Vladimir Nabokov, cuja obra é polvilhada de citações de Shakespeare, escancaradas ou sutis, deu o título In Aleppo Once a um conto sobre ciúmes e desentendimentos, como a tragédia de Otelo, convencido por Iago que a doce e fiel Desdêmona o trai. Até hoje se discute a motivação de Iago para montar a intriga mortal. Apenas uma maldade gratuita de um dos piores caracteres de toda a literatura, ciúmes da virtuosa Desdêmona ou – uma especulação moderna – amor homossexual por Otelo?
Nabokov se deliciou ao descobrir que Shakespeare, que também era ator, tinha feito o papel do fantasma do pai de Hamlet no palco do teatro Globe. O papel é pequeno, mas essencial na trama, sem ele e sem seu clamor por vingança não haveria a peça. E é o fantasma que se despede de Hamlet antes de desaparecer na bruma, dizendo “Adieu, adieu, adieu. Remember me, remember me...”. Poderia ser o autor falando pela boca do ator, pedindo para se lembrarem dele.

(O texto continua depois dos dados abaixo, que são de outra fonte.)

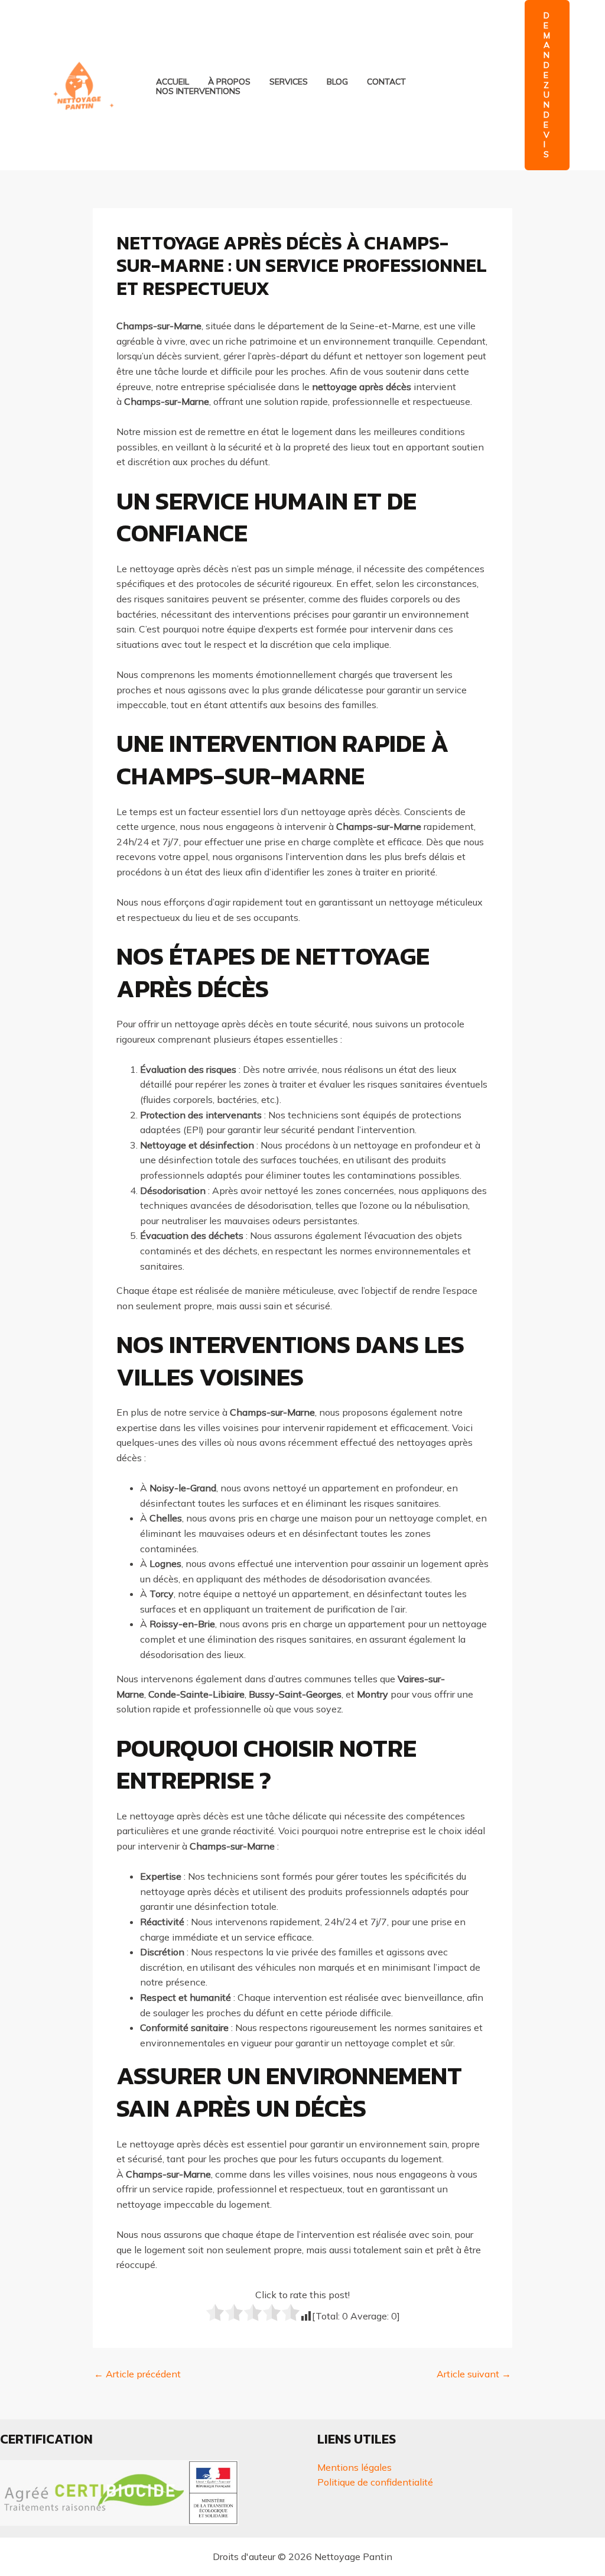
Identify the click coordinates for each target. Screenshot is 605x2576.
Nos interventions (198, 91)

E Shakespeare não foi esquecido nos 400 anos que nos separam da primeira encenação de Hamlet. Volta e meia surge uma adaptação nova de uma peça dele. Grandes escritores se renderam ao seu sortilégio – Nabokov, talvez, mais do que todos. James Joyce dedica um capítulo inteiro do seu Ulysses a Shakespeare e o seu legado literário. “Remember me, remember me.” Em Alepo, há 400 anos, foi a mesma súplica de um triste mouro, que amou não sabiamente, mas demais.